# Book Review: Yuen Kay-San Wing Chun Kuen



## Cthulhu (Jul 18, 2002)

Well, at long last, I'm getting around to the review I promised quite some time back of Rene Ritchie's Yuen Kay-San Wing Chun Kuen.  Here we go..

Yuen Kay-San Wing Chun Kuen, by Rene Ritchie.  Copyright 1997, published by Multi-Media Books.  ISBN 1-892515-03-2

Yuen Kay-San Wing Chun Kuen is a look at this little known branch of Wing Chun gung fu.  The book can be seen as an expansion of another book, Complete Wing Chun, written by Robert Chu, Rene Ritchie, and Y. Wu, that covers several systems of Wing Chun, some known, some very rare.

The books first part, titled 'Origin', looks into the legends and history of Yuen Kay-San Wing Chun, including passages on figures prominent in the backgrounds of many Wing Chun systems, like Ng Mui, Yim Wing Chun, the Red Junk Opera, and others.  While many of the stories match those of other Wing Chun systems, there are differences unique to the history of Yuen Kay-San Wing Chun that the reviewer leaves for the reader to discover.
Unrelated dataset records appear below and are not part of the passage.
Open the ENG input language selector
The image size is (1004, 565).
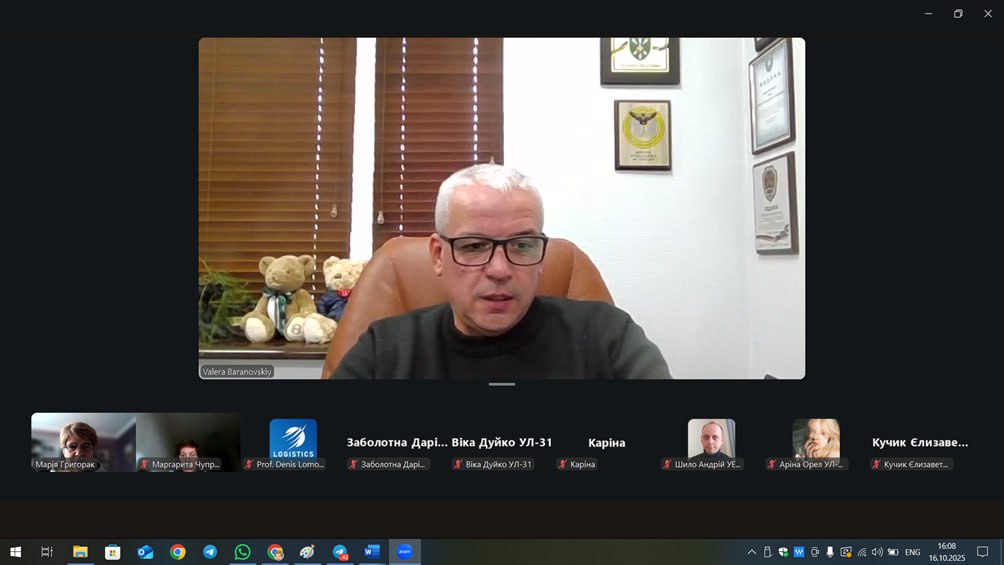(912, 552)
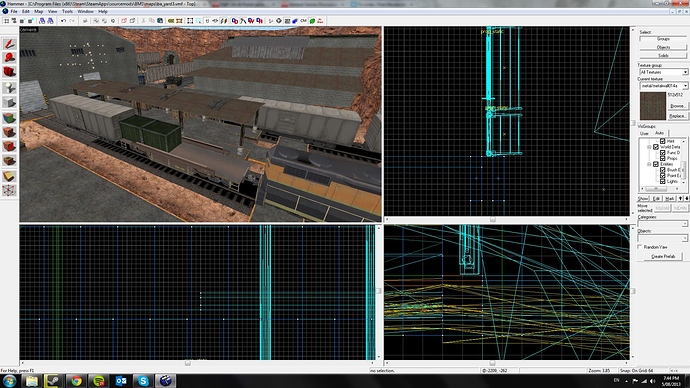Switch to the User visgroups tab
Viewport: 690px width, 388px height.
pyautogui.click(x=644, y=133)
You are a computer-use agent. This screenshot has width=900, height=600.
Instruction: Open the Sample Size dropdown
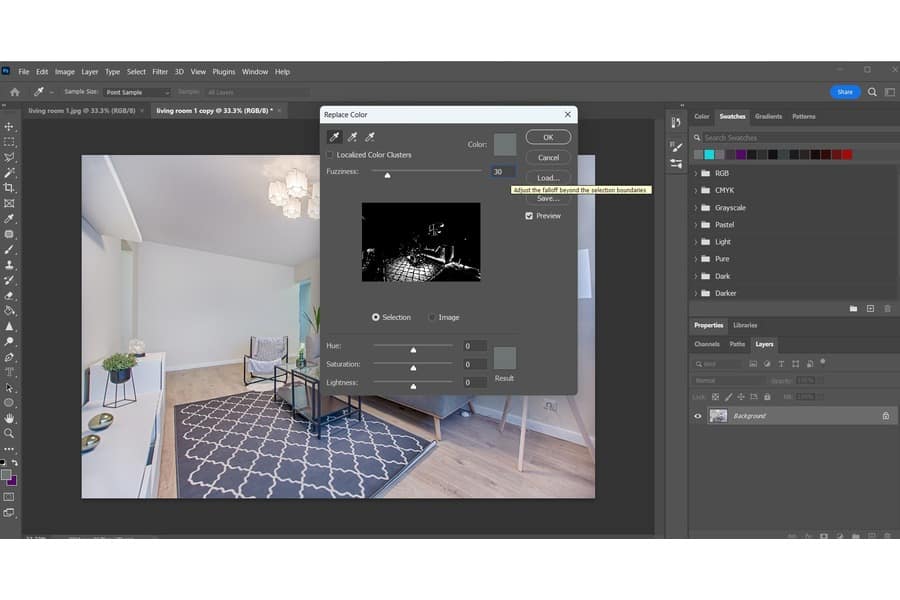pyautogui.click(x=137, y=92)
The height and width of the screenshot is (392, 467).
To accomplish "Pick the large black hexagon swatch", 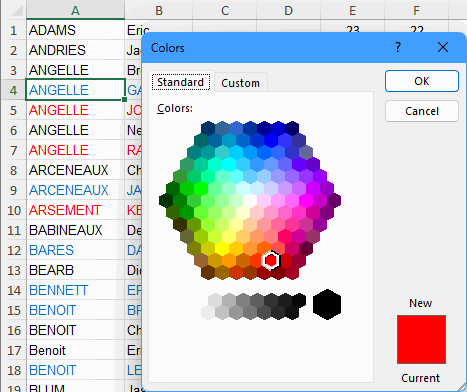I will (327, 304).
The second part of the book deals with the fundamentals of the Yuen Kay-San Wing Chun system.  A key fundamental principle of the system is the meridian line, which many will be familiar with as the center line in other martial arts systems.  The concepts behind the meridian line seem to be the same as the center line, just termed differently.

The next topic covered under fundamentals is Yuen Kay-San's '12 Methods' (sup yee faat).  These area group of concepts and ideas that are central to the system, such as _jeet_ (to intecept or cut off), _chum_ (to sink down), and _tong_ (to press).  Tactical advice and training principles are also covered briefly, as well as the body structure a Yuen Kay-San practitioner should have.

The next part covers forms of Yuen Kay-San.  An opening form is shown and explained, which seems to be done before all the forms in general.  Yuen Kay-San shows a distinct difference from 'Yip Man' Wing Chun with it's '12 Forms'; 12 sets of short exercises that each teach a specific technique or concept.

The _siu lien tao_ (little first training) form is then shown.  It would be foolish to try to describe the form in a review, but it's enough to say that it is quite different from the _sil(siu) lum tao_ form most people have seen from the more popular Yip Man branch of Wing Chun.  There are several moves that clearly show the snake influence on the system, with short, flowing serpentine movements of the hands.

The 12 Forms and _siu lien tao_ form contain names most people associate with other kung/gung fu systems to describe techniques, like 'White Crane Seizes the Fox', 'Single Dragon Punch', and 'Three Prayers to Buddha'.  Finally, a closing form is taught.  Like the opening form, it is done at the end of all Yuen Kay-San routines.

The final part of the book deals with training in general, covering solo, partner, and advanced training.  The chapter on advanced training lists and briefly describes other Yuen Kay-San forms: _Chum kiu_ (sinking bridges), _Biu jee_ (darting fingers), _mook yan jong_ (wooden dummy), _Sun hei gwai yuen_ (kidney breathing invigoration), _luk dim boon gwun_ (six and a half point pole), and _yee jee seung do_ (double knives).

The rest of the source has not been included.